I assume that google are using a no-sql db for contact storage, contact objects are small compared to bandwidth and memory and only the owner of that contact is likely to do updates, at a human clicking button rate.

2

As others have pointed out a RESTful API should expose resources (nouns) rather than actions. See Representational state transfer (Wikipedia).

But I understand that your question is about the granularity of the resources that the API exposes.

Let's take your contact and its email property for example.
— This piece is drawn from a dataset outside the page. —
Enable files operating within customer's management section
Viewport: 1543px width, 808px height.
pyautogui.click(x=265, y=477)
We'll start by creating a contact:

POST /contact 
{"name": "John Doe"}

(Please forgive a tangent since it's completely unrelated to your question, but I suggest not splitting names into first and last unless you absolutely have to and here's why).
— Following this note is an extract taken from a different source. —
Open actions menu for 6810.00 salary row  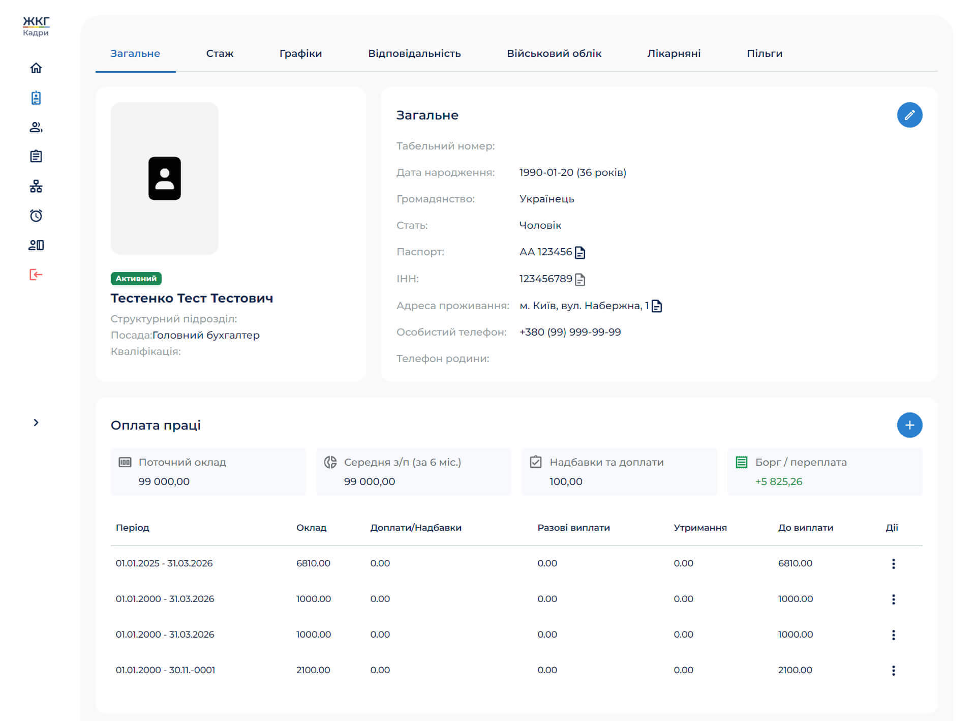pyautogui.click(x=893, y=563)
This returns a new contact_id of 17.

So now the real question is, do we add a phone number to John like this?

PATCH /contact/17
{"phone": "555-5555"}

...or like this?

POST /contact/17/phone
555-5555

Reflect the data model?

I think one determinant may be your underlying data model.

If you have a contact database schema that looks like this:

=====================================
contact
=====================================
contact_id    name          phone
-------------------------------------
17            john doe      555-5555

Then I think the single /contact resource makes the most immediate sense.

But if your database schema allows for a one-to-many relationship with phone numbers like this:

========================
contact
========================
contact_id    name      
------------------------
17            john doe  



===================================
phone
===================================
phone_id    contact_id    number
-----------------------------------
243         17            555-5555

Then the more granular resource, /contact/17/phone, suddenly seems sensible. (After it's been created, this specific phone number would be at /contact/17/phone/243 on which you could act with HTTP verbs PUT or DELETE).

Of course, your API resources do not need to (and often should not) reflect your underlying data model. Both database schemas could be reflected just fine with either API structure. But it can be

Other considerations:

  • The API can hint at the way it should be used by the way its structured. /contacts and /contacts/{id}/phone may allow the same functionality, but they give the end API's consumer a different impression!
  • More granular APIs can conceivably allow you to create more efficient services by allowing you to write very specific bits of code at the expense of more code. /contacts/{id}/phone can be written very simply - but you are now saddled with the overhead of writing and maintaining (and documenting!) this resource for the lifetime of the API
  • You can add more granular resources while keeping backwards compatibility, but you cannot take them away! So if you're on the fence, consider starting off coarse and adding finer grain as needed!

Also somewhat tangential to your actual question is how to deal with this tricky relationship in REST:

  • associateContactWithGroup?contactId=x&groupId=y

You can either allow /contact/17 to take a {"group":"34"} property in an update. Or you can create a /contact/17/group resource. (This could serve a one-to-one or many-to-many relationship with groups, which would look very similar.)

The interesting thing is that you may also want to expose this from the groups point of view with resources like /group/34/contacts. There's no wrong answer, but consider having as few resources as you can get away with to start. You can always add more in a backward-compatible way later!